Ana

Sabtu, 10 Agustus 2013

Dikira Anak Panti Asuhan




            “Duduknya di sebelah sini, ya…” kata seseorang sambil mengarahkan saya ke tempat duduk. Saya pun langsung menurut dan duduk di tempat yang ditunjukkan.
Saat itu, saya datang ke sebuah rumah duka untuk memunaikan tugas sebagai penatua pendamping kebaktian. Biasanya, setiap tugas sebagai pendamping kebaktian, saya selalu duduk tak jauh dari pendeta, yang biasanya di sebelah depan. Bertugas sebagai pendamping artinya juga bertugas sebagai liturgos dan menyampaikan sambutan dari majelis.
Ketika saya melihat sekeliling saya, terlihat beberapa anak-anak Panti Asuhan Dorkas. Panti asuhan ini juga menjadi bagian hidup dari almarhum yang disemayamkan di depan kami ini.
Mungkin, orang yang mengarahkan saya untuk duduk di sini berpikir kalau saya juga anak Dorkas. Saat itu saya memakai atasan putih dan rok panjang. Sekilas memang seperti pakaian anak sekolah. Ditambah lagi, wajah saya memang sering terlihat menjadi lebih muda kalau pakai baju putih.

* * * *

LATIHAN SINGKAT 1:
Berikan persis bagian teks sumber mulai dari "Sabtu, 10 Agustus" sampai dengan "sambutan dari majelis.".
Entri di bawah ini tidak ada kaitannya dengan teks sumber.

DAFTAR ENTRI:
* * * *

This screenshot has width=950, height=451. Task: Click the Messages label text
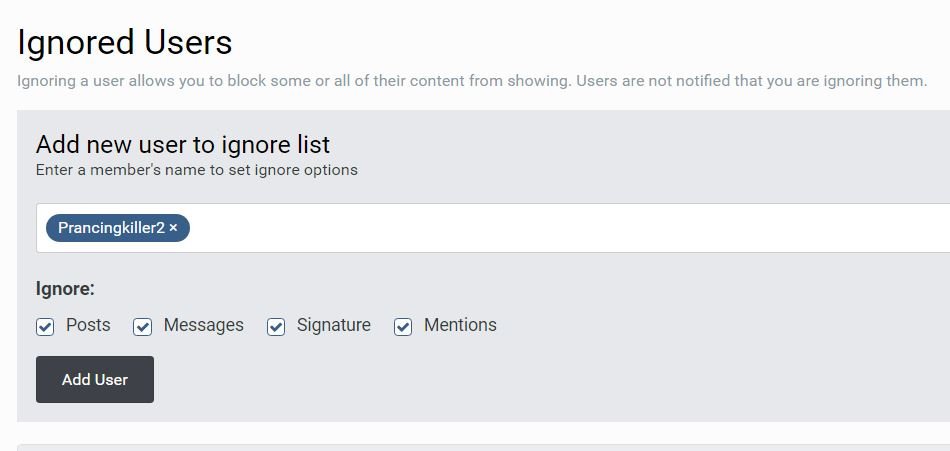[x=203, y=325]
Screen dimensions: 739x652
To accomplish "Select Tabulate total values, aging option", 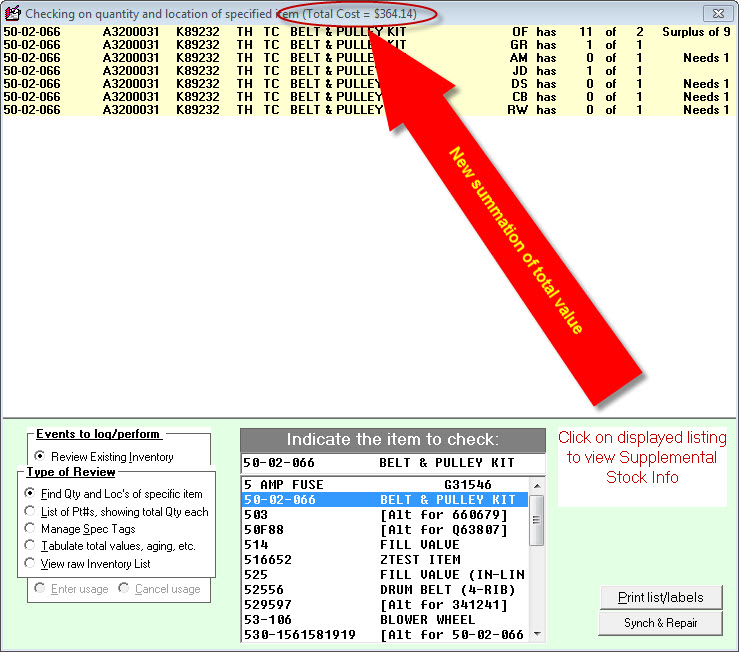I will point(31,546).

* * * *

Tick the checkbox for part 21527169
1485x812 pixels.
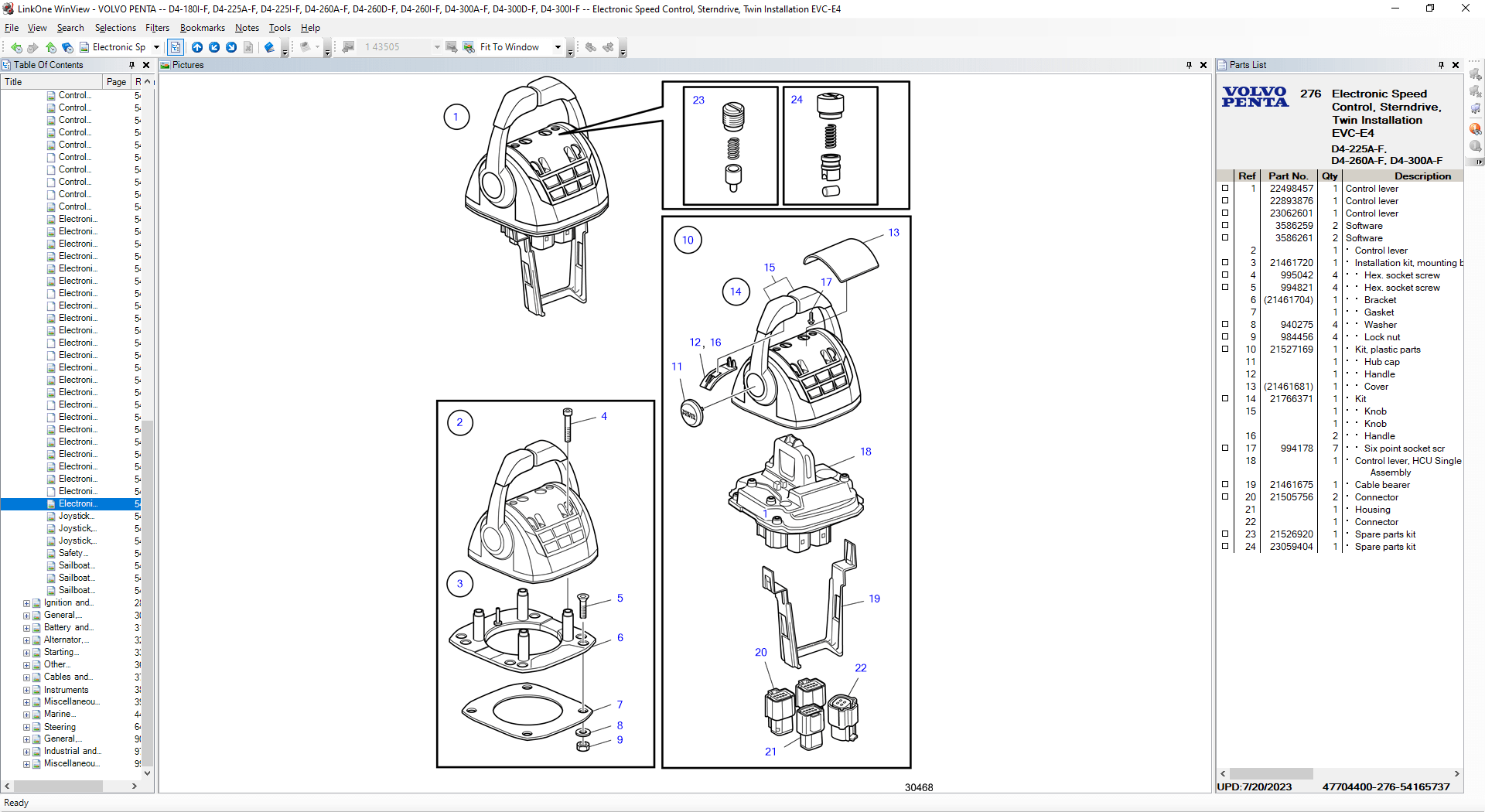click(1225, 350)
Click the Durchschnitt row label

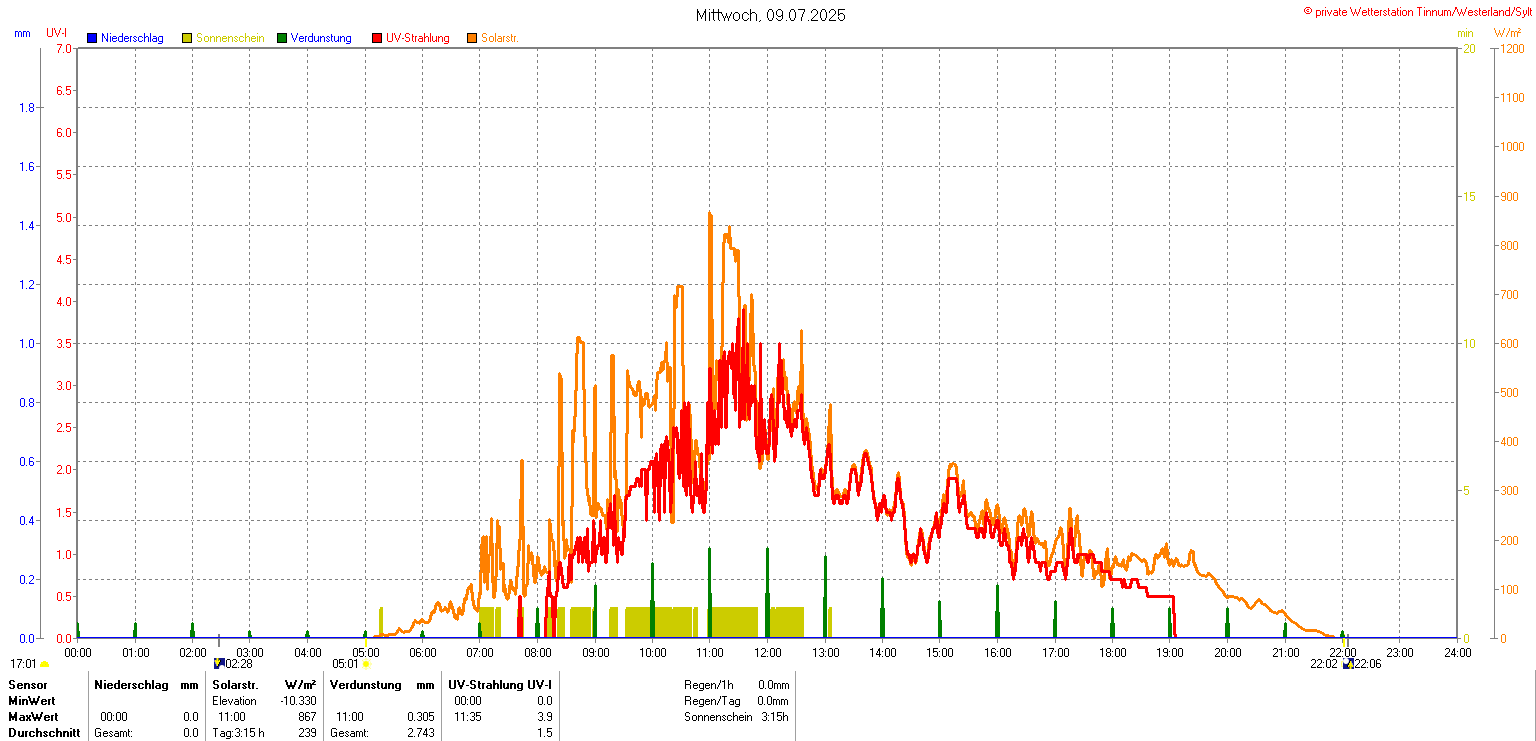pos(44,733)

* * * *

LATIHAN SINGKAT 2:
Ubah entri mulai dari baris yang memuat "Tick the checkbox for part 21527169" sampai dengan baris yang memuat "pos(44,733)" menjadi daftar bernomor. Lewati baris kosong dan jangan sertakan gambar.

HASIL TUGAS 1:
Sabtu, 10 Agustus 2013

Dikira Anak Panti Asuhan




            “Duduknya di sebelah sini, ya…” kata seseorang sambil mengarahkan saya ke tempat duduk. Saya pun langsung menurut dan duduk di tempat yang ditunjukkan.
Saat itu, saya datang ke sebuah rumah duka untuk memunaikan tugas sebagai penatua pendamping kebaktian. Biasanya, setiap tugas sebagai pendamping kebaktian, saya selalu duduk tak jauh dari pendeta, yang biasanya di sebelah depan. Bertugas sebagai pendamping artinya juga bertugas sebagai liturgos dan menyampaikan sambutan dari majelis.

HASIL TUGAS 2:
1. Tick the checkbox for part 21527169
2. 1485x812 pixels.
3. click(1225, 350)
4. Click the Durchschnitt row label
5. pos(44,733)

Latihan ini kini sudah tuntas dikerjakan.